In the next blog post, we`ll show you how to use Analysis-it to perform the contract test with a treated example. Due to COVID-19, there is currently a great deal of interest in the sensitivity and specificity of a diagnostic test. These terms refer to the accuracy of a test for the diagnosis of a disease or condition. To calculate these statistics, the actual condition of the subject must be known, whether the subject has disease or condition. Nor do these statistics support the conclusion that one test is better than another. Recently, a British national newspaper published an article on a PCR test developed by Public Health of England and the fact that with a new commercial test in 35 samples out of 1144 (3%) disagreed. Of course, for many journalists, this was proof that the PHE test was imprecise. There is no way to know which test is correct and which is wrong in any of these 35 discrepancies. We simply do not know the actual state of the subject in unit studies. Only further investigation into these discrepancies would identify the reasons for these discrepancies.
Uncertainty in patient classification can be measured in different ways, most often using statistics from inter-observer agreements such as Cohens Kappa or correlation terms in a multitrait matrix. These statistics, as well as the statistics associated with them, assess the extent of matching in the classification of the same patients or samples by different tests or examiners, in relation to the extent of compliance that would be accidentally expected. Cohen`s Kappa goes from 0 to 1. Value 1 indicates perfect match and values below 0.65 are generally interpreted as having a high degree of variability when classifying the same patients or samples. Kappa values are frequently used to describe reliability between patients (i.e. the same patients between physicians) and the reliability of intra-rater service (i.e. the same patient with the same physician on different days). Kappa values can also be used to estimate the variability of .B measurements at home. Variability in patient classification can also be recorded directly as probability, as in the standard Bayesic analysis. Regardless of the measurement used to measure variability in classification, there is a direct correspondence between the variability measured in a test or a means of comparison, the thought-out uncertainty to that extent, and the erroneous classifications resulting from that uncertainty.

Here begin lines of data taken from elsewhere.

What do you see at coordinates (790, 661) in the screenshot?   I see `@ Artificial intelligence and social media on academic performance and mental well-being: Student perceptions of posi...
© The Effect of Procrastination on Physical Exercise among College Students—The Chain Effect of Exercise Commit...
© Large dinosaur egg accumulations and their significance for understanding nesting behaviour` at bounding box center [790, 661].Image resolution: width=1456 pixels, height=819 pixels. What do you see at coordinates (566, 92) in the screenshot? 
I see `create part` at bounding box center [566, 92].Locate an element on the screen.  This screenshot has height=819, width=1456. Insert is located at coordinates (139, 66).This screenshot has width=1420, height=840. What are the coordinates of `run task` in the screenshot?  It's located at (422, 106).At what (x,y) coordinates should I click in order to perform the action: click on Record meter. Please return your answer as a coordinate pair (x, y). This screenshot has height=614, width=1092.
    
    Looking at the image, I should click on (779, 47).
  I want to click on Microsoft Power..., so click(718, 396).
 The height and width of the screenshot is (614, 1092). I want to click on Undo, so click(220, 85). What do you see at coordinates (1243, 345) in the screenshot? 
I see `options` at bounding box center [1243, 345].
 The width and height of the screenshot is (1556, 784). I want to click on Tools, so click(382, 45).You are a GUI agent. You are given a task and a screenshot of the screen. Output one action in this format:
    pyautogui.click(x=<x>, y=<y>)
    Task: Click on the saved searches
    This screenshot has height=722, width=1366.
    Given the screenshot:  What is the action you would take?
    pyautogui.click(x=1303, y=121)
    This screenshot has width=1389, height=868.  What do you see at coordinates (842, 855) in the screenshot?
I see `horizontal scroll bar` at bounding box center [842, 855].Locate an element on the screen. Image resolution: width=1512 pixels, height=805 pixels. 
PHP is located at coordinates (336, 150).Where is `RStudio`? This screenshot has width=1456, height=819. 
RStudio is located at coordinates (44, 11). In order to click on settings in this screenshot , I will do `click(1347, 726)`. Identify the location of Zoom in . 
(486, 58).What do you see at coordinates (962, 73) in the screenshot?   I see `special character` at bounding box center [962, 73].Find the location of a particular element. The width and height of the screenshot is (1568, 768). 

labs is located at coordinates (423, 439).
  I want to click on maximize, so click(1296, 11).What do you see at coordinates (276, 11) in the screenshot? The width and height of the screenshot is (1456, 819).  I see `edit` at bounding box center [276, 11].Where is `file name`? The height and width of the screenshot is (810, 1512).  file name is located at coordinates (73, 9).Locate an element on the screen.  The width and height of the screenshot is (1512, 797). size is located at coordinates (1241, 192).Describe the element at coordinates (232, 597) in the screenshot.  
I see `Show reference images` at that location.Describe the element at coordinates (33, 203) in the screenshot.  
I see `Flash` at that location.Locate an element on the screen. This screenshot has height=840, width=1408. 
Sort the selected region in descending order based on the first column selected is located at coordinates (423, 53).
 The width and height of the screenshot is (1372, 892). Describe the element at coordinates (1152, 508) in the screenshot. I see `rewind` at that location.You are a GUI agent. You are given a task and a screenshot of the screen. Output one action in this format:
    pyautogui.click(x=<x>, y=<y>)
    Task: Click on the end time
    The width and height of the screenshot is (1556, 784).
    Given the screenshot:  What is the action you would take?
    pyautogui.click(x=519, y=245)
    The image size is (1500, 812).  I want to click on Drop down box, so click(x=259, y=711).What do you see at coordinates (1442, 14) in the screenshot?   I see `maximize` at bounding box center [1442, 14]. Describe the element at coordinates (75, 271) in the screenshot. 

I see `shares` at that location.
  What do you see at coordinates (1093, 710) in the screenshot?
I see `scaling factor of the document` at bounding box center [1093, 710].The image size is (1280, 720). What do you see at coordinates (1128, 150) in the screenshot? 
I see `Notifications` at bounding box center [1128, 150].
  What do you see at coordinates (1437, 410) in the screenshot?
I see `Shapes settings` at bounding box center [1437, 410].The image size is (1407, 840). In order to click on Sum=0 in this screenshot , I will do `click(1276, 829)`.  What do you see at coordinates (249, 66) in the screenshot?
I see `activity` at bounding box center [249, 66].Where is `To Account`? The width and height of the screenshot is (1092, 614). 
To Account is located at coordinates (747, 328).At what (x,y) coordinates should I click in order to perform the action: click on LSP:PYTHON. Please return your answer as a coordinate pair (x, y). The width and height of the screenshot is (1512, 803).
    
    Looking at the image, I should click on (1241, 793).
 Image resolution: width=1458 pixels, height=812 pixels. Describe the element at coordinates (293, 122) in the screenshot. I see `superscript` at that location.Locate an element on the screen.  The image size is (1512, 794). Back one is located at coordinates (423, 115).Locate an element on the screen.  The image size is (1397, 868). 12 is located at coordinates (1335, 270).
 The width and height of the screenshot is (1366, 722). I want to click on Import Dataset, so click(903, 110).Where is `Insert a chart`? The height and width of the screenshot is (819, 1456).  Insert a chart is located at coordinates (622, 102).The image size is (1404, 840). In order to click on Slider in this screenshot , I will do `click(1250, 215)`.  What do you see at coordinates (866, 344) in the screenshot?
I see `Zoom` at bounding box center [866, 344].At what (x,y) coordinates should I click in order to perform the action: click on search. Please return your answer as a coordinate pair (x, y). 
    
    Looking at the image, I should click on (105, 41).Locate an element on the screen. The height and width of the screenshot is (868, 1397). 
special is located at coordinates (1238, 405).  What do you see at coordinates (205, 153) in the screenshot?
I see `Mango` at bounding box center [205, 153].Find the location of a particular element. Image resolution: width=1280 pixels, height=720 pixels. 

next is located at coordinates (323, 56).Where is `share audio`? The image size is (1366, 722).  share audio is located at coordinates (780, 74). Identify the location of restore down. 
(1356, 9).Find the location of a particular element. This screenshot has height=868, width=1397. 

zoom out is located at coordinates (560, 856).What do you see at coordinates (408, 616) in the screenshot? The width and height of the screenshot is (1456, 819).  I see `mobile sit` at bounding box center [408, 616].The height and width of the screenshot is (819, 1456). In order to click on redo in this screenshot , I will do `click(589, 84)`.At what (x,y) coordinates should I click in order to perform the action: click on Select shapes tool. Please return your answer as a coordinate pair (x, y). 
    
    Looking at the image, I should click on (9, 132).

We have seen that the information produced for a COVID-19 rapid test uses the terms “relative” sensitivity and “relative” specificity compared to another test. The term “relative” is an erroneous term. This means that you can use these “relative” ratios to calculate the sensitivity/specificity of the new test based on the sensitivity/specificity of the comparative test. That is simply not possible. Additional simulations have shown that for each test, even for a perfect test, it is very unlikely to achieve very high performance in a diagnostic evaluation study, even if there is little uncertainty in the comparative value against which the test is evaluated. Like what. B in S7 Supporting Information (“Very high performance tests”), when 99% of PPA (sensitivity) or NPA (specificity) is required in a diagnostic evaluation study, a low ranking rate of 5% compared to that of perfect diagnostic tests results in a probability of more than 99.999%. A specific numerical test power requirement, in particular a very high performance requirement such as 99% PPA (sensitivity), can therefore only be usefully discussed if overall classification uncertainty is excluded or characterized in a study and measured test power is interpreted against the theoretical limit values imposed by comparison uncertainty. We show that only 5% of the comparator`s misclassification of patients can be sufficient to statistically refute performance estimates such as sensitivity, specificity and the area below the receptor identification curve, if this uncertainty is not sufficient.